Specialists from Kaspersky Lab, the biggest cybersecurity company in Russia, have spotted a new Trojan called Mezzo, which was specially developed to hunt for "real," conventional money as well as cryptocurrencies, the company’s press release states.
Mezzo can falsify data in exchange files between accounting and banking systems and is currently sending information obtained from an infected computer to the criminals’ servers. Analysts say that this may be a signal that the Trojan’s creators are getting ready for an upcoming campaign to steal the money.
Not many computers have been infected by Mezzo so far, but all of them have proved to be in Russia. The virus spreads with the help of external loading programs. Once on a device, the Trojan virus creates a unique identification code for an infected computer which is further used to add a password protected folder on the hackers' server to store all the files stolen from the victim’s computer.
Mezzo takes a primary interest in text files of popular accounting software, which were created less than two minutes earlier. When it spots these types of documents, the Trojan waits for a dialogue window to open to exchange data between a bank and an accounting system. If this happens it can replace the account details exactly as the exchange takes place. Voila! Your money is sent to them. If no dialogue window opens, Mezzo can even falsify the whole file.
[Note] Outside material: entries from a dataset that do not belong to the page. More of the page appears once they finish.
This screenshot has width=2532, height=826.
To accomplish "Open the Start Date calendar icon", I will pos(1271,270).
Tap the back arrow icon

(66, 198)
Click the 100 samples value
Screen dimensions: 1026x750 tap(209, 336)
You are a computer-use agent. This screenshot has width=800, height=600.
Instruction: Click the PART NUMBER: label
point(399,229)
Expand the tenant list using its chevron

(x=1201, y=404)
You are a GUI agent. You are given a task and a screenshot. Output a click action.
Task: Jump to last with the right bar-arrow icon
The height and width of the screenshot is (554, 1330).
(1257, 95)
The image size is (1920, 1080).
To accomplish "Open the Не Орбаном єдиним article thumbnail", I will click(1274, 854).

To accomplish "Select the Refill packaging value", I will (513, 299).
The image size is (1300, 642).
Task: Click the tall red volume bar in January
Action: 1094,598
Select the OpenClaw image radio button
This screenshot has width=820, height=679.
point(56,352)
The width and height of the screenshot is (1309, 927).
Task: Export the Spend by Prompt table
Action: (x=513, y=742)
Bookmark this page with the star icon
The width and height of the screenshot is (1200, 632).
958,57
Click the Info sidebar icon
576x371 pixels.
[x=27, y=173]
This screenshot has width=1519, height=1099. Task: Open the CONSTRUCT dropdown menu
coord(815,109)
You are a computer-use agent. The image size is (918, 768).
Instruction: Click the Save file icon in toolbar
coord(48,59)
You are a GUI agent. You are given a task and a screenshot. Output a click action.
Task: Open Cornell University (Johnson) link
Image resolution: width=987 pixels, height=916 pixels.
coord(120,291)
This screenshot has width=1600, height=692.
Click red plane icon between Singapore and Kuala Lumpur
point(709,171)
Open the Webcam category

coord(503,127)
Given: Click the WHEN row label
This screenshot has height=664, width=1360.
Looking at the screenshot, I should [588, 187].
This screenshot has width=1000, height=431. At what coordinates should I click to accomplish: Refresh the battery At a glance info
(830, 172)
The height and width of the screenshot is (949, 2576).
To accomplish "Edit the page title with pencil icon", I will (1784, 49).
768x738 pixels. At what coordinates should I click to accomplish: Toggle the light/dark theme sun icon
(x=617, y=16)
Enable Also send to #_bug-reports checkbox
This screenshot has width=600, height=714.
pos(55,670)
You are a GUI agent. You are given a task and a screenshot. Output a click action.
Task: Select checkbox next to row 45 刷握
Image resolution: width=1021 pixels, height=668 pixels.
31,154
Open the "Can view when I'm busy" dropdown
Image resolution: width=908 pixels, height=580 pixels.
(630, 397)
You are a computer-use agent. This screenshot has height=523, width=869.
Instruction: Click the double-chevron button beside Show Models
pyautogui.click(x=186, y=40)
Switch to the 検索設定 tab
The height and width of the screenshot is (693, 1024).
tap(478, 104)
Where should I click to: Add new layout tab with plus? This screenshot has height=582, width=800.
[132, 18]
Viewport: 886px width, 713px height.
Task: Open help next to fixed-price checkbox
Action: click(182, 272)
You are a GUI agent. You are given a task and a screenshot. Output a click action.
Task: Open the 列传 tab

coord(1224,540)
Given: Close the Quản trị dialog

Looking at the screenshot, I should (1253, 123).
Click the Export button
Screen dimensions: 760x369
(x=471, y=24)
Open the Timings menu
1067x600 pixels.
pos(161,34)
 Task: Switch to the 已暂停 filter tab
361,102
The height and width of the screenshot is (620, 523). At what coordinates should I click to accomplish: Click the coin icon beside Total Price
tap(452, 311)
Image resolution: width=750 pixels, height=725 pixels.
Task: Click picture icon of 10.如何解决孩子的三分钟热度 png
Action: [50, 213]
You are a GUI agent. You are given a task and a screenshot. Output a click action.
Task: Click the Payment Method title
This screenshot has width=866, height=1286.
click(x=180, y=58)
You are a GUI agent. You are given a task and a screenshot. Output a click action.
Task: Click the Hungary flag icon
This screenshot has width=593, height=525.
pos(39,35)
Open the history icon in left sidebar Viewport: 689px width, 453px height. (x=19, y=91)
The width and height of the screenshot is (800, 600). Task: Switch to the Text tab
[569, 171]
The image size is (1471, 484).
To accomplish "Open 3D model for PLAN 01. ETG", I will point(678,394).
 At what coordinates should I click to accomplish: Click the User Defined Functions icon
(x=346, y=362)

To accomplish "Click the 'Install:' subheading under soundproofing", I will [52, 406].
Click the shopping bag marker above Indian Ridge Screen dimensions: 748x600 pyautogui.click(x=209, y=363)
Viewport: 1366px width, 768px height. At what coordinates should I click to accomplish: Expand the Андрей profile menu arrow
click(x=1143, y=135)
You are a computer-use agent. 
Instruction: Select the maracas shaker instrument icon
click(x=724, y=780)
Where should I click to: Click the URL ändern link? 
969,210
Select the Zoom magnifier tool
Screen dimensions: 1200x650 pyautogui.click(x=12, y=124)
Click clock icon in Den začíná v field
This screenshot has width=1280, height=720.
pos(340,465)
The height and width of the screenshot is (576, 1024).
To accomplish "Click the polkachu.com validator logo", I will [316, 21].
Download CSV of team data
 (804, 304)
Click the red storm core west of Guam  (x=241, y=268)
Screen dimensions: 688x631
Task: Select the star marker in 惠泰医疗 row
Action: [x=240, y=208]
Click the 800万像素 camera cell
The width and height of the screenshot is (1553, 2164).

"Analysis of the Mezzo code has shown that the virus can be linked to another much talked about Trojan, which is hunting for cryptocurrencies, the so-called CryptoShuffler. Kaspersky Lab experts have discovered that the Mezzo code and that of AlinaBot, which loads CryptoShuffler, are identical to the very last line. The codes of both viruses have obviously been written by the same virus programmers, thus they may be also interested in users' crypto-wallets," the company noted.
Sergei Yunakovsky, an antivirus expert with Kaspersky Lab, pointed out that with the help of a similar Trojan virus called TwoBee, which the company detected about a year ago, perpetrators managed to snatch over 200 million rubles from Russian companies.
Mezzo is different from the point of view of employing a simpler algorithm to search for and check the files it is interested in. It is highly probable that its functionality is not limited to solely accounting programs, as any virus is known to increasingly employ multiple different modules and functions.
Founded in 1997, Kaspersky Lab is a multinational cybersecurity and anti-virus provider based in Moscow, Russia and operated by a holding company in the United Kingdom. It develops and sells cybersecurity software, boasting about 400 million clients around the world, and is the leading anti-virus solution in Europe.